> [PROBLEM TO SOLVE]
Go through the lines below and change each "Image resolution" to "Screen size", leaving everything else as it is.

> [EXERCISE INPUTS]

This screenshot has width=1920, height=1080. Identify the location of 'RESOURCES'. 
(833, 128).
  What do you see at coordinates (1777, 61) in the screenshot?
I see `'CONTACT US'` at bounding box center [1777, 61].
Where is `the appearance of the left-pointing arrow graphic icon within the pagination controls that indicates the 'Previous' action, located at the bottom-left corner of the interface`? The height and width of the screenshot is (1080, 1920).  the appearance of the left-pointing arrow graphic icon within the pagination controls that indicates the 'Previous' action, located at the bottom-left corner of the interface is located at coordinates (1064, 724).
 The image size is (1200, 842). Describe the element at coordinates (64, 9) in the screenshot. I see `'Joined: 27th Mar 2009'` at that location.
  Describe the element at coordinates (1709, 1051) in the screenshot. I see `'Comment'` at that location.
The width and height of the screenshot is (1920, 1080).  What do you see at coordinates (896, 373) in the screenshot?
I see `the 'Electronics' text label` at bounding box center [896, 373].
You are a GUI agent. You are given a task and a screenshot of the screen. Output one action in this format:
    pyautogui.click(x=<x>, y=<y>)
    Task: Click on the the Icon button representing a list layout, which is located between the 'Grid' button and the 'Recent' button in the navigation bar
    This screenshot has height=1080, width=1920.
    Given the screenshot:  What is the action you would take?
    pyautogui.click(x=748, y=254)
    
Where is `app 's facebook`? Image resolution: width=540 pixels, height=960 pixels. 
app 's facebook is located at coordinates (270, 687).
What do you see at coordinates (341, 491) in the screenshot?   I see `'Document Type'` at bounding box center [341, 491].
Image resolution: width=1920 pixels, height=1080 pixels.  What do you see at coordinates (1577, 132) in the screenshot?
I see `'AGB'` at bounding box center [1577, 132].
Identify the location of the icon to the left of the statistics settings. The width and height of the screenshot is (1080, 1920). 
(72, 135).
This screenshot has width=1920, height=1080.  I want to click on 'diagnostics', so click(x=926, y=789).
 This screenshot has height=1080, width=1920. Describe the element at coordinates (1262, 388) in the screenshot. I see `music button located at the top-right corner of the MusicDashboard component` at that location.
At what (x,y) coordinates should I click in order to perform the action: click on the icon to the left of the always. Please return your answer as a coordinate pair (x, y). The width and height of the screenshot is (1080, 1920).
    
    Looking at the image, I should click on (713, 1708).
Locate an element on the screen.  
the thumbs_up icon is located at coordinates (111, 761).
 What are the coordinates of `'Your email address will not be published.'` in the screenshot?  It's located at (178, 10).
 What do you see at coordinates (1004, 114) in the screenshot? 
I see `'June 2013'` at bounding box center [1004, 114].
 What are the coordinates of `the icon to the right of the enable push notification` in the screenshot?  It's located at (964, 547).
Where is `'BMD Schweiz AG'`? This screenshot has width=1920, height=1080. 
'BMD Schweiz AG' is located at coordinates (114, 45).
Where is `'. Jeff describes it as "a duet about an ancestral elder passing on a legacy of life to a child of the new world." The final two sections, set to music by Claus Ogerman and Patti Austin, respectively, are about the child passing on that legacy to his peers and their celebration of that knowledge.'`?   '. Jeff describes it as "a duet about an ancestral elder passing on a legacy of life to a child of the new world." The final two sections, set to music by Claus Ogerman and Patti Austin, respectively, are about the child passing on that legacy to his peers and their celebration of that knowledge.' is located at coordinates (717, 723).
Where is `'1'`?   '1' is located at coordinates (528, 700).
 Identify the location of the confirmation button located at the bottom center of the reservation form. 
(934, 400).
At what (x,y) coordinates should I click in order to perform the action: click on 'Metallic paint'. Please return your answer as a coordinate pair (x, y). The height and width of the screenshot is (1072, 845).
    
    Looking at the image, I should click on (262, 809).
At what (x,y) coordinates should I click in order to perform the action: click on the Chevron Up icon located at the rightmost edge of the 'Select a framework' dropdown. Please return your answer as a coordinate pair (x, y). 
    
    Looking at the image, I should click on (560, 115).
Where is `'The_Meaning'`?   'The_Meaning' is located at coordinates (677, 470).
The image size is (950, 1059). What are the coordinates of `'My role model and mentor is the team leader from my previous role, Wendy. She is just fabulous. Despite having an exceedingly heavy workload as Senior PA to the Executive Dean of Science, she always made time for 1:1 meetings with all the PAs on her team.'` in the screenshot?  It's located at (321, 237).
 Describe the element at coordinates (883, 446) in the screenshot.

> [THE OUTPUT]
This screenshot has width=1920, height=1080. Identify the location of 'RESOURCES'. 
(833, 128).
  What do you see at coordinates (1777, 61) in the screenshot?
I see `'CONTACT US'` at bounding box center [1777, 61].
Where is `the appearance of the left-pointing arrow graphic icon within the pagination controls that indicates the 'Previous' action, located at the bottom-left corner of the interface`? The height and width of the screenshot is (1080, 1920).  the appearance of the left-pointing arrow graphic icon within the pagination controls that indicates the 'Previous' action, located at the bottom-left corner of the interface is located at coordinates (1064, 724).
 The image size is (1200, 842). Describe the element at coordinates (64, 9) in the screenshot. I see `'Joined: 27th Mar 2009'` at that location.
  Describe the element at coordinates (1709, 1051) in the screenshot. I see `'Comment'` at that location.
The width and height of the screenshot is (1920, 1080).  What do you see at coordinates (896, 373) in the screenshot?
I see `the 'Electronics' text label` at bounding box center [896, 373].
You are a GUI agent. You are given a task and a screenshot of the screen. Output one action in this format:
    pyautogui.click(x=<x>, y=<y>)
    Task: Click on the the Icon button representing a list layout, which is located between the 'Grid' button and the 'Recent' button in the navigation bar
    This screenshot has height=1080, width=1920.
    Given the screenshot:  What is the action you would take?
    pyautogui.click(x=748, y=254)
    
Where is `app 's facebook`? Screen size: width=540 pixels, height=960 pixels. 
app 's facebook is located at coordinates (270, 687).
What do you see at coordinates (341, 491) in the screenshot?   I see `'Document Type'` at bounding box center [341, 491].
Screen size: width=1920 pixels, height=1080 pixels.  What do you see at coordinates (1577, 132) in the screenshot?
I see `'AGB'` at bounding box center [1577, 132].
Identify the location of the icon to the left of the statistics settings. The width and height of the screenshot is (1080, 1920). 
(72, 135).
This screenshot has width=1920, height=1080.  I want to click on 'diagnostics', so click(x=926, y=789).
 This screenshot has height=1080, width=1920. Describe the element at coordinates (1262, 388) in the screenshot. I see `music button located at the top-right corner of the MusicDashboard component` at that location.
At what (x,y) coordinates should I click in order to perform the action: click on the icon to the left of the always. Please return your answer as a coordinate pair (x, y). The width and height of the screenshot is (1080, 1920).
    
    Looking at the image, I should click on (713, 1708).
Locate an element on the screen.  
the thumbs_up icon is located at coordinates (111, 761).
 What are the coordinates of `'Your email address will not be published.'` in the screenshot?  It's located at (178, 10).
 What do you see at coordinates (1004, 114) in the screenshot? 
I see `'June 2013'` at bounding box center [1004, 114].
 What are the coordinates of `the icon to the right of the enable push notification` in the screenshot?  It's located at (964, 547).
Where is `'BMD Schweiz AG'`? This screenshot has width=1920, height=1080. 
'BMD Schweiz AG' is located at coordinates (114, 45).
Where is `'. Jeff describes it as "a duet about an ancestral elder passing on a legacy of life to a child of the new world." The final two sections, set to music by Claus Ogerman and Patti Austin, respectively, are about the child passing on that legacy to his peers and their celebration of that knowledge.'`?   '. Jeff describes it as "a duet about an ancestral elder passing on a legacy of life to a child of the new world." The final two sections, set to music by Claus Ogerman and Patti Austin, respectively, are about the child passing on that legacy to his peers and their celebration of that knowledge.' is located at coordinates (717, 723).
Where is `'1'`?   '1' is located at coordinates (528, 700).
 Identify the location of the confirmation button located at the bottom center of the reservation form. 
(934, 400).
At what (x,y) coordinates should I click in order to perform the action: click on 'Metallic paint'. Please return your answer as a coordinate pair (x, y). The height and width of the screenshot is (1072, 845).
    
    Looking at the image, I should click on (262, 809).
At what (x,y) coordinates should I click in order to perform the action: click on the Chevron Up icon located at the rightmost edge of the 'Select a framework' dropdown. Please return your answer as a coordinate pair (x, y). 
    
    Looking at the image, I should click on (560, 115).
Where is `'The_Meaning'`?   'The_Meaning' is located at coordinates (677, 470).
The image size is (950, 1059). What are the coordinates of `'My role model and mentor is the team leader from my previous role, Wendy. She is just fabulous. Despite having an exceedingly heavy workload as Senior PA to the Executive Dean of Science, she always made time for 1:1 meetings with all the PAs on her team.'` in the screenshot?  It's located at (321, 237).
 Describe the element at coordinates (883, 446) in the screenshot.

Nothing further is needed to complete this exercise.